10 Questions That Will Shape the Rest of 2026
Why geopolitics, economics, technology and climate are becoming impossible to separate
Hello and welcome back to States of Play, the newsletter exploring how the world is changing - from geopolitics to technology, from defence to demographics.
Every six months, my colleagues and I at Sibylline (which is a geopolitical consultancy in case you don’t knot it) publish our Mid-Year Forecast, bringing together our assessment of the geopolitical, economic and security trends most likely to shape the months ahead. This week’s States of Play is my take on what this year’s report tells us about the world today.
Will the Democrats regain the House of Representatives? Could Taiwan become the world’s most dangerous flashpoint? Why are CEOs increasingly finding themselves on the frontline of geopolitical risk? And how might climate change become a driver of international instability? These are just some of the questions we explore.
What follows is my interpretation of the report’s biggest themes and why I think they matter. If you’d like to explore the full analysis, including our most likely and most dangerous scenarios, you can order the complete Sibylline Mid-Year Forecast 2026 here.
Many thanks for reading.
Sam
The Age of Polycrisis
At first glance, the ten questions explored in this year’s Mid-Year Forecast appear to have little in common. They range from the US midterm elections and strategic competition with China to climate change, cyber attacks and the future of Ukraine. Yet together they reveal a much bigger story. They describe a world in which geopolitical, economic, technological and environmental risks no longer exist in separate silos but increasingly collide, overlap and reinforce one another.
This is what many now describe as what I have written about before: a polycrisis. A conflict in the Middle East pushes up energy prices around the world. Climate shocks fuel food insecurity and migration. Political instability reshapes foreign policy, while geopolitical rivalry reaches ever deeper into boardrooms and supply chains. The challenge is no longer responding to one major shock at a time. Instread, governments, businesses and societies are increasingly confronted by multiple crises unfolding simultaneously, each amplifying the next. Volatility is no longer the exception; rather, it is becoming the operating environment.
The ten questions in this year’s report can therefore be grouped into four broader themes. The first explores how the boundary between domestic politics and international affairs is steadily disappearing. The second examines the return of great power competition, fought as much through technology, trade and infrastructure as through military strength. The third looks at how conflict, climate and critical supply chains are becoming ever more intertwined. And finally, the report considers what all this means for business, as companies increasingly find themselves operating on the front line of geopolitical change rather than observing it from a distance.

--- --- ---

* _TO DO_
1. Say whether each statement agrees with the forecast newsletter, answering yes or no and quoting the deciding words. (a) The Mid-Year Forecast is published every six months. (b) The report's ten questions are grouped into three broader themes. (c) The report treats volatility as the exception.
2. Please repeat the stretch of the forecast newsletter from "What follows is" through "Forecast 2026 here.".
3. Pick up the forecast newsletter on the questions shaping 2026 where it stops, and write what comes next.

* _DATASET EXTRACT_
--- --- ---

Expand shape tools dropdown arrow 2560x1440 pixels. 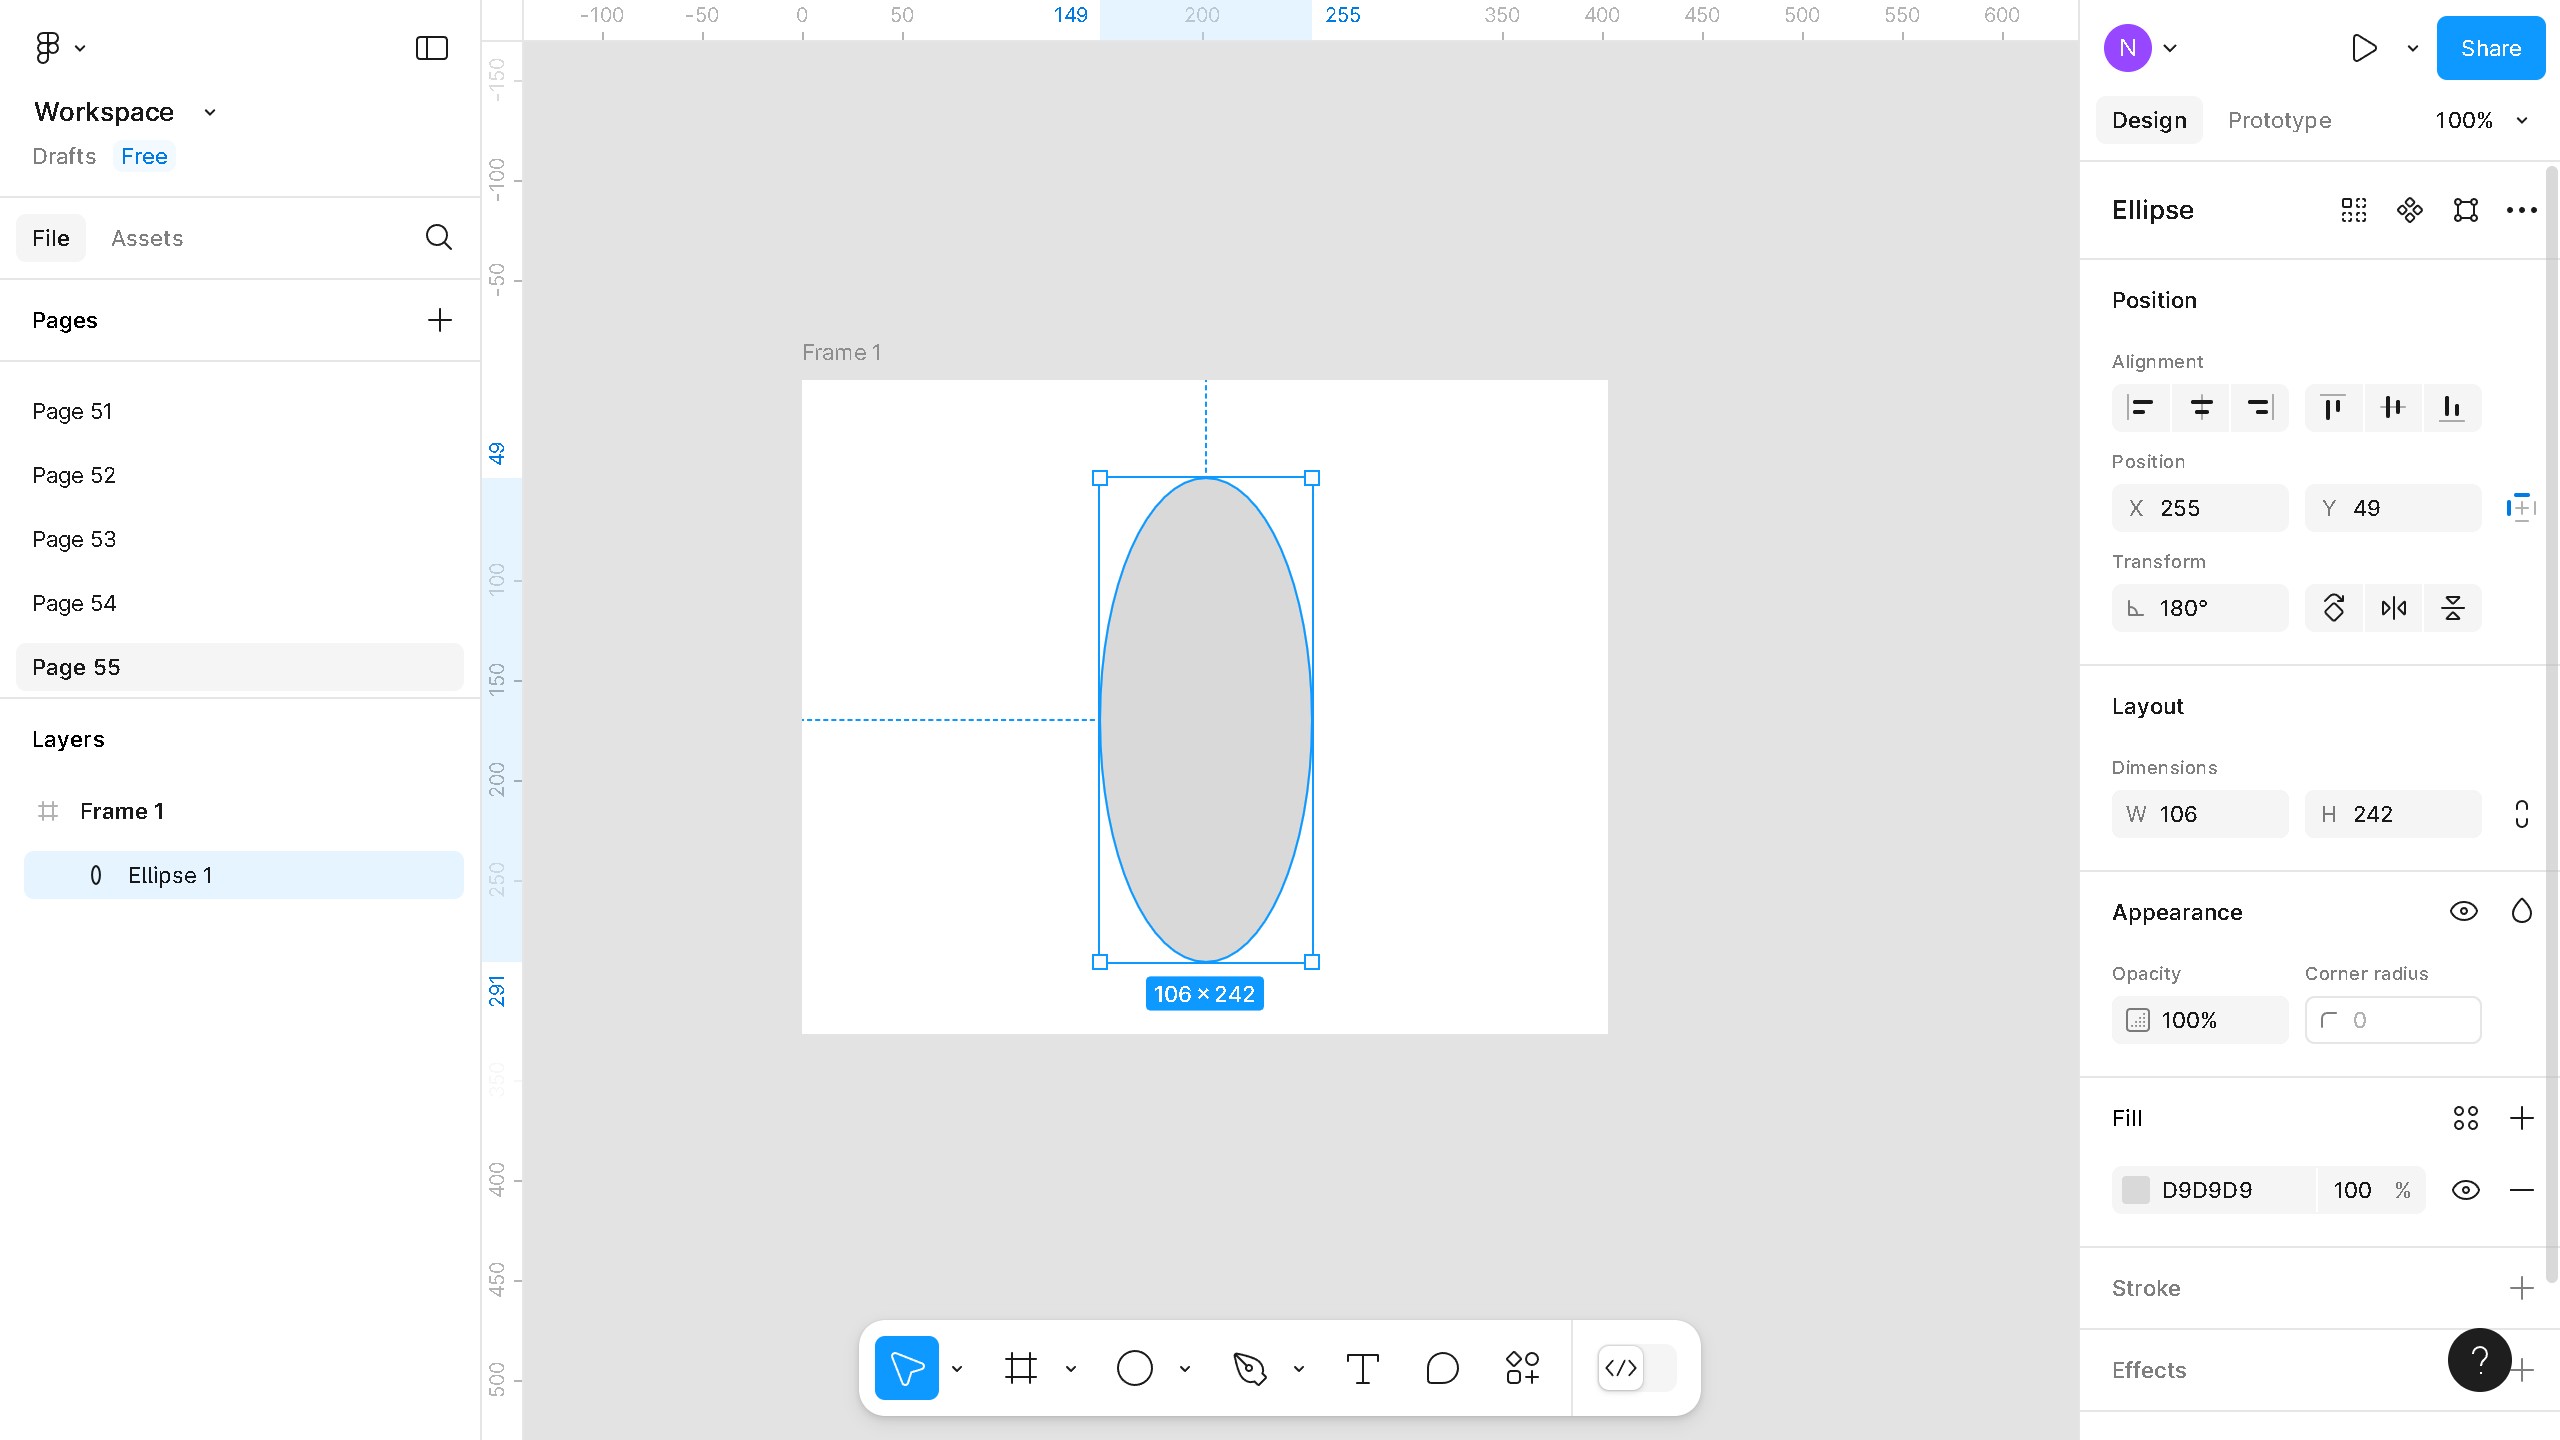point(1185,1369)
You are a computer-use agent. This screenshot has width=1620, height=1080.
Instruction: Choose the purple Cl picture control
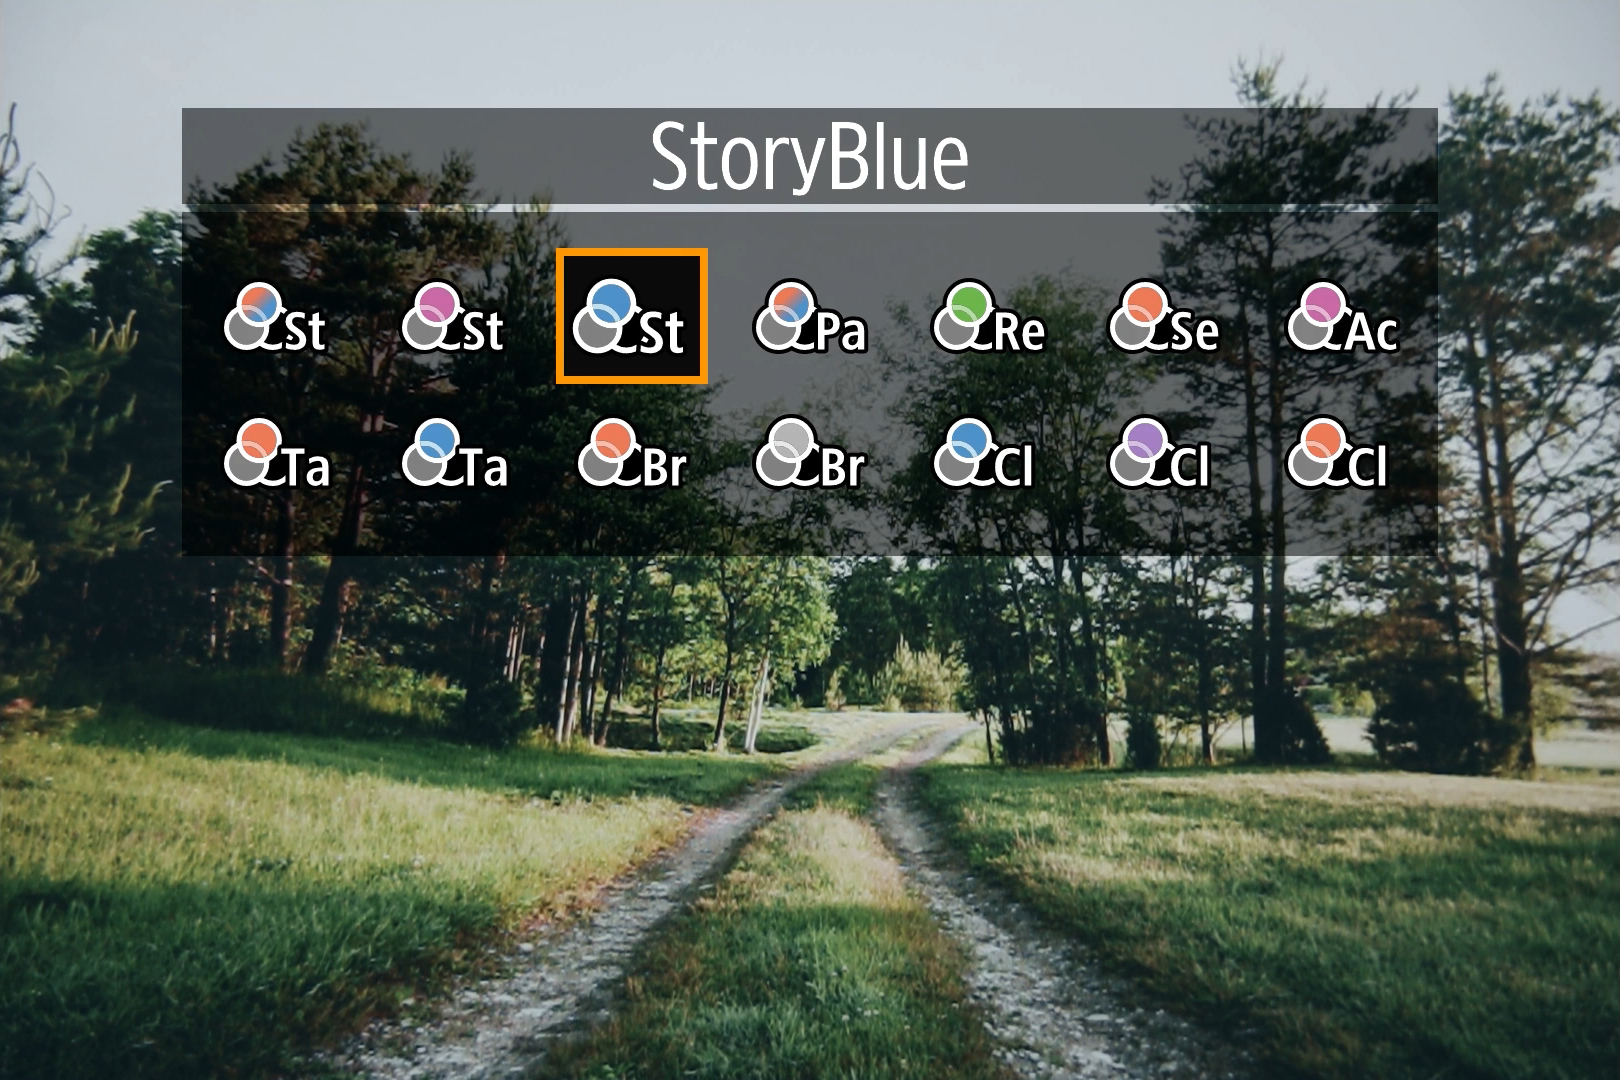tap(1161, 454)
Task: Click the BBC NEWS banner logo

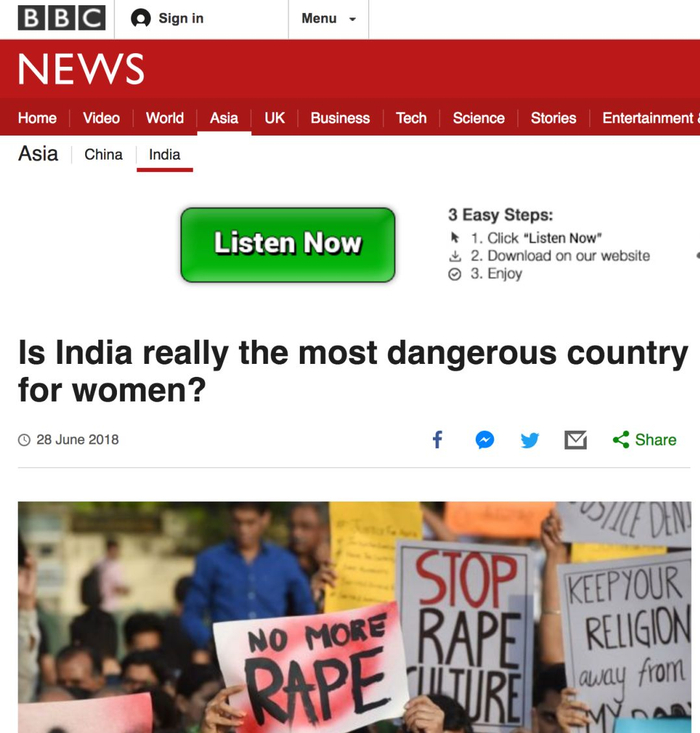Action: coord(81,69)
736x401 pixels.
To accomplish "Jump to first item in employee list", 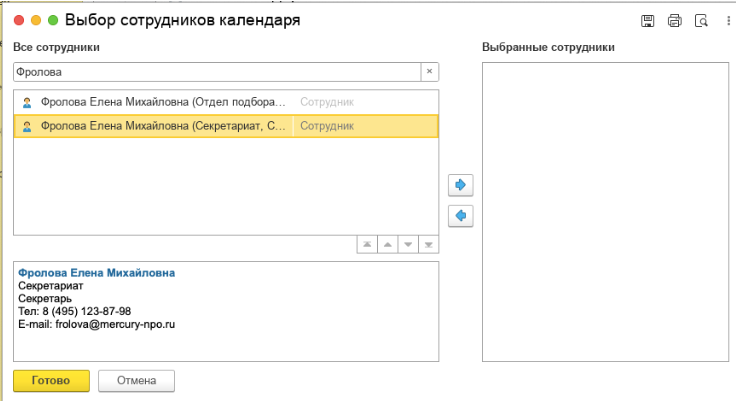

--- --- ---

* _RESPONSE LIST_
1.
(a) Yes: "Every six months, my colleagues and I at Sibylline (which is a geopolitical consultancy in case you don’t knot it) publish our Mid-Year Forecast"
(b) No: "The ten questions in this year’s report can therefore be grouped into four broader themes."
(c) No: "Volatility is no longer the exception; rather, it is becoming the operating environment."

2.
What follows is my interpretation of the report’s biggest themes and why I think they matter. If you’d like to explore the full analysis, including our most likely and most dangerous scenarios, you can order the complete Sibylline Mid-Year Forecast 2026 here.

3.
Politics Without Borders
The first theme is the erosion of the traditional boundary between domestic and international politics. For much of the post-Cold War period, governments tended to treat foreign policy, economic policy and domestic politics as largely separate disciplines. That distinction is becoming increasingly difficult to sustain. International conflicts now influence inflation, migration and election outcomes, while domestic political pressures increasingly shape trade policy, alliance structures and international security. Politics is becoming geopolitical, and geopolitics is becoming increasingly domestic. You only have to look at the pro-Palestinian marches on the streets of Western capitals to see this in action.
Our most likely assessment is that the second half of 2026 will be characterised by increasing but managed strategic competition, rather than outright confrontation
But there is more to this than blowback from the Middle East. The first question looks at how geopolitics is impacting the domestic stability of the world’s largest economy and, arguably, its most consequential election outside a presidential contest: the US midterm elections.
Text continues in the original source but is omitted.